People experiencing poor mental health (including people with dementia)

Good

Updated 16 November 2017

The practice is rated as good for the care of people experiencing poor mental health (including people with dementia).

  • The practice carried out advance care planning for patients living with dementia.

  • < >85% of patients with a serious mental health condition had had a care plan review within the past 12 months, which is comparable to the national average.

    The practice specifically considered the physical health needs of patients with poor mental health and dementia. For example, the practice had recently improved access to brief, mental health advice through liaising closely with the local Improving Access to Psychological Therapies (IAPT) service.

  • The practice had a system for monitoring repeat prescribing for patients receiving medicines for mental health needs.
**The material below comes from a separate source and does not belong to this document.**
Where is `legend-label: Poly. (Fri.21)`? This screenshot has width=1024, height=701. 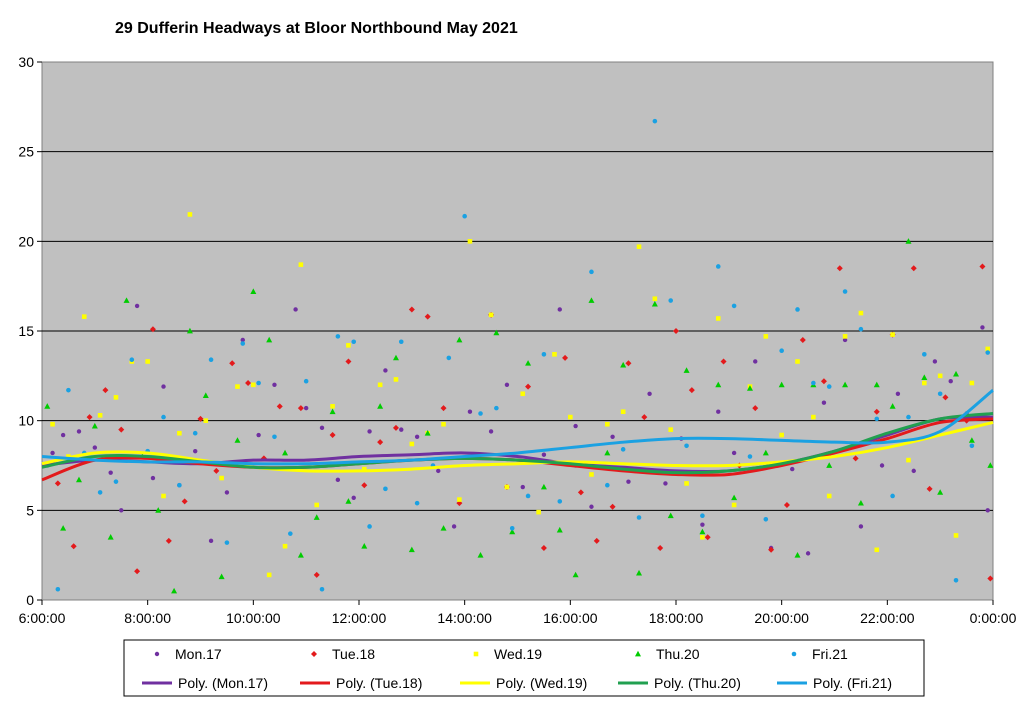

  • The practice regularly worked with multi-disciplinary teams in the case management of patients experiencing poor mental health, including those living with dementia.

  • Patients at risk of dementia were identified and offered an assessment.
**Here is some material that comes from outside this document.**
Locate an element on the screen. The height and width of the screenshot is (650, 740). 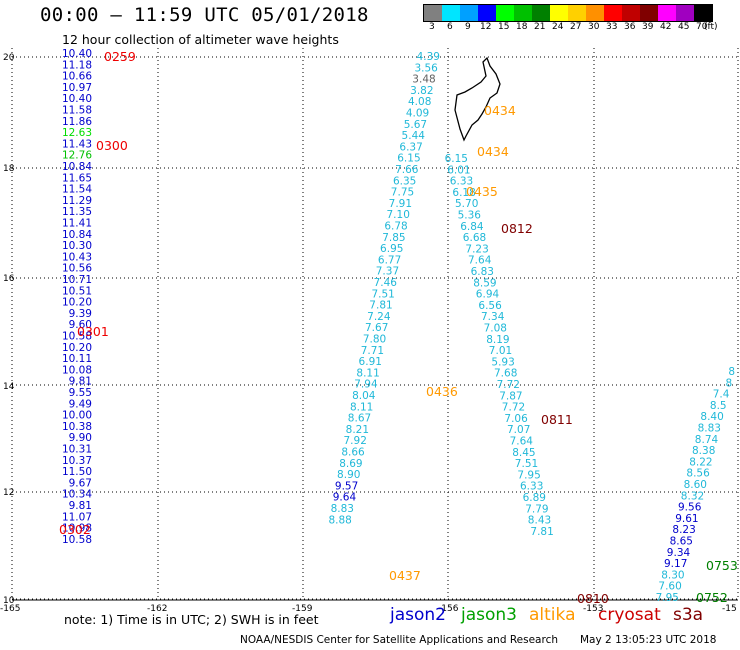
wave-height-value: 11.41 is located at coordinates (77, 224).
  • The practice had information available for patients experiencing poor mental health about how they could access various support groups and voluntary organisations.

  • The practice had a system to follow up patients who had attended accident and emergency where they may have been experiencing poor mental health.

  • Staff interviewed had a good understanding of how to support patients with mental health needs and dementia.

People whose circumstances may make them vulnerable

Good

Updated 16 November 2017

The practice is rated as good for the care of people whose circumstances may make them vulnerable.

  • The practice held a register of patients living in vulnerable circumstances including homeless people, travellers and those with a learning disability.

  • End-of-life care was delivered in a coordinated way which took into account the needs of those whose circumstances may make them vulnerable.

  • The practice offered longer appointments for patients with a learning disability.

  • The practice regularly worked with other health care professionals in the case management of vulnerable patients.

  • The practice had information available for vulnerable patients about how to access various support groups and voluntary organisations.

  • Staff interviewed knew how to recognise signs of abuse in children, young people and adults whose circumstances may make them vulnerable. They were aware of their responsibilities regarding information sharing, documentation of safeguarding concerns and how to contact relevant agencies in normal working hours and out of hours.